The equal preference scheme means it doesn't matter whether you put a school at choice 1, 2, 3 ... Too many posters on here have stated the incorrect information that you are less likely to get a place at a school if you don't make it first preference.

It doesn't mean you have a higher chance of getting a place at an oversubscribed school if you are a long way down on the entry criteria.

Rhubardandcustard · 24/09/2020 11:33

Please don’t lie to him.

Op discuss it with him.

The friends issue is important to them but honestly as is the case for most when going to secondary they will make a whole new bunch of friends. My dd has a group of 8 that hang out together - none of them are from her primary school. Saying that it’s so hard for them to see that they will make new friends and of course he wants to be with close friends.

Try and come up together a list of pros and cons of each school and discuss together the ranking for each.

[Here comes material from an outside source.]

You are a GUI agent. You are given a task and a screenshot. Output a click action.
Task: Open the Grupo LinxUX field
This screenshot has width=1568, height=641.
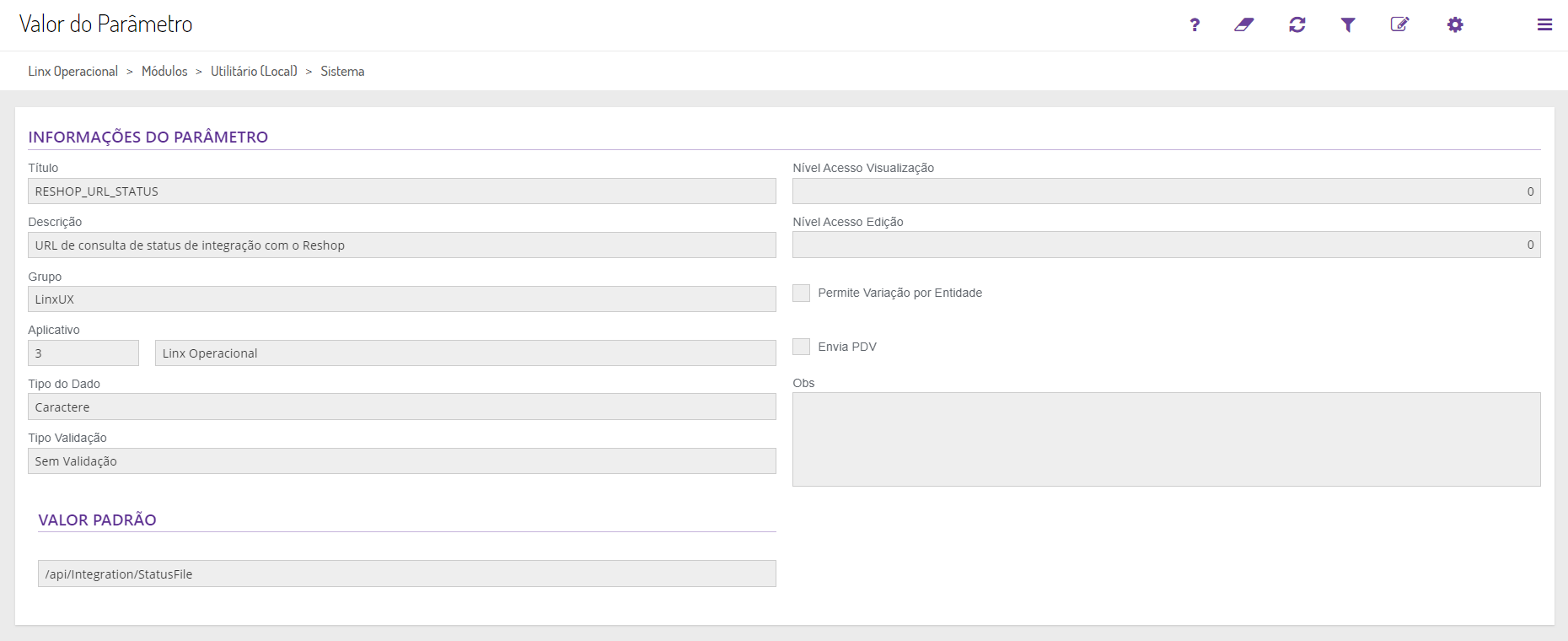coord(401,299)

EggsFried · 24/09/2020 11:34

@TheWho67

Equal preference scheme? If that's where kids in care, kids with siblings there, kids with SEND then kids in the catchment area (last) then sometimes you don't stand a hope in hell if it's over subscribed. You may well end up getting a totally random place because 'as the crow flys' it's within a 3 mile radius.
It's not- I explained it above. All schools have their admissions criteria (e.g. kids in care, then siblings, then catchment area, then distance). Everyone who lists the school as a preference, regardless of whether that is 1st, 2nd, or lower, are ranked in order according to this admissions criteria, and if the school has 150 places, then the first 150 people on that list will be the ones who can be offered places. The LEA looks at the lists of the schools that everyone can be offered, and offers you the school that you ranked highest on your list, as everyone can only receive one offer. This removes you from the lists of schools that you ranked lower down, so everyone else will move up a place, and an extra person on that list can be offered a place (hope that makes sense!). Everyone gets one offer, which will only be chosen by the LEA (as the nearest school to you with places) if none of the schools on your list are able to offer you a place (I.e. you weren't high enough in their ranking by admissions criteria, regardless of where you put it as a preference).

What it basically means is that putting a school 2nd or lower definitely does not reduce your chances of getting a place there if the school you put first is not able to offer you a place.

EggsFried · 24/09/2020 11:35

Beat me to it @RedskyAtnight Smile

lioncitygirl · 24/09/2020 11:35

That’s a pretty damn shitty thing to do
OP.

RedskyAtnight · 24/09/2020 11:36

@EggsFried

Beat me to it *@RedskyAtnight* Smile
Lol! We seem to be in a pattern of cross posting :)
FourPlasticRings · 24/09/2020 11:37

My parents never gave me a choice. They said it was up to them, not up to me and then did their own thing. 🤷 At the time I didn't mind too much tbh- what did I, at ten, know about choosing a school? I think if you're going to put school 2 first then be honest and explain your reasons.

Marmitecrackers · 24/09/2020 11:39

I would do it. You can make better choices than a 10 year old and he will never know any different.

We all make lots of choices for our kids. I chose which house to buy based on whether it was near a good school. I didn't ask the kids. They would have picked the one with ducks in the garden, not with the best school. It's no different.

caughtalightsneeze · 24/09/2020 11:42

Are the schools (rather than the LEA) allowed to make it one of their entrance criteria that you get preference if you put it first? That's what happens where I live but we don't have LEAs in the same way as England.

EggsFried · 24/09/2020 11:43

@caughtalightsneeze

Are the schools (rather than the LEA) allowed to make it one of their entrance criteria that you get preference if you put it first? That's what happens where I live but we don't have LEAs in the same way as England.